Rocky Mountain Thaw

When I was in college, each Spring there was a spontaneous day that we simply felt in our souls, not contained by any calendar, something between the End of Hibernation, Awakening, Opening Day… Whatever you called it, it was that day in which Winter, while perhaps not over, had lost its grip. Spring was now inevitable. At the End of Hibernation, in every college town, students hung out in small groups on front porches of rented houses drinking beer that was designed to break the ice and not the budget, the smell of bbq started to waft down streets that had been ice-covered just weeks before, music and laughter spilled through screen doors and from rolled-down car windows. It is the Christmas of the Vernal Equinox, where everyone loves their neighbor, calls out greetings to strangers as though to long-lost friends, and the sun is warm and life is beautiful again.

Forever spring

It’s been a minute since I was on a college campus on that perfect first day of Summer’s Coming. But this weekend in suburban Denver was the cul-de-sac equivalent. Garages opened. Vehicles were washed in driveways. Bike tires were pumped up and seats adjusted for winter growth. Sweatshirts were piled in front yards, discarded as the sun rose higher. Children cried and yelled in backyards and laughed and then cried again and were called in by parents whose ears still judged neighborly seemliness by winter’s inside volumes. Dogs searched for bunnies on their suddenly longer, more frequent walks. And the smell of bbq started to waft down streets that still have just enough snowmelt to create a constant trickle to the city grates at the bottom of the hill.  
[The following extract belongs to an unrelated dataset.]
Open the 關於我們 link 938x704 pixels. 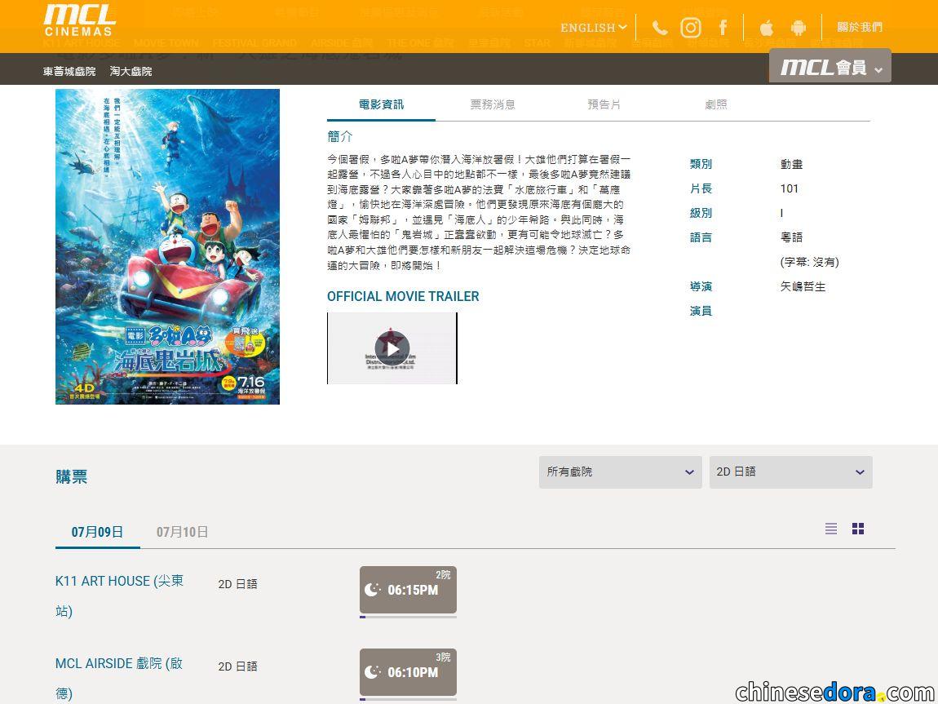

There is something about those first days of warm weather, when it’s not just a fluke of the jet stream but the beginning of a seasonal trend. Life gets better when we can count on the sun bringing back to life a string of daffodils and tulips and tree buds and greening grass. Life gets better when we can wave to our neighbors and wear light jackets.

I’m tired almost all the time. Sometimes I’m tired plus something hurts. Back, knee, heart. For a lot of people, the past week has held some disappointment, some anger, some fear, in varying degrees about varying things.

A great thing about Spring in the air is that it’s so much easier to turn off the constant barrage of politics and Corona virus warnings and … that’s really about 94% of it. To turn off the noise and sit on a patio and close your eyes and feel the sun growing almost too warm on your face and forearms and remember that despite everything, there are green sprouts of tulip shoots popping up where there was snow on Monday. And that even if it snows again next week, there is a small army of children’s bicycles that are ready to go as soon as the sun comes back out again.

Spring is now inevitable. And I am grateful. Still tired, but grateful.

I will go to work tomorrow with a little weekend sunshine still stubbornly remaining, splashed across my winter-pale cheekbones.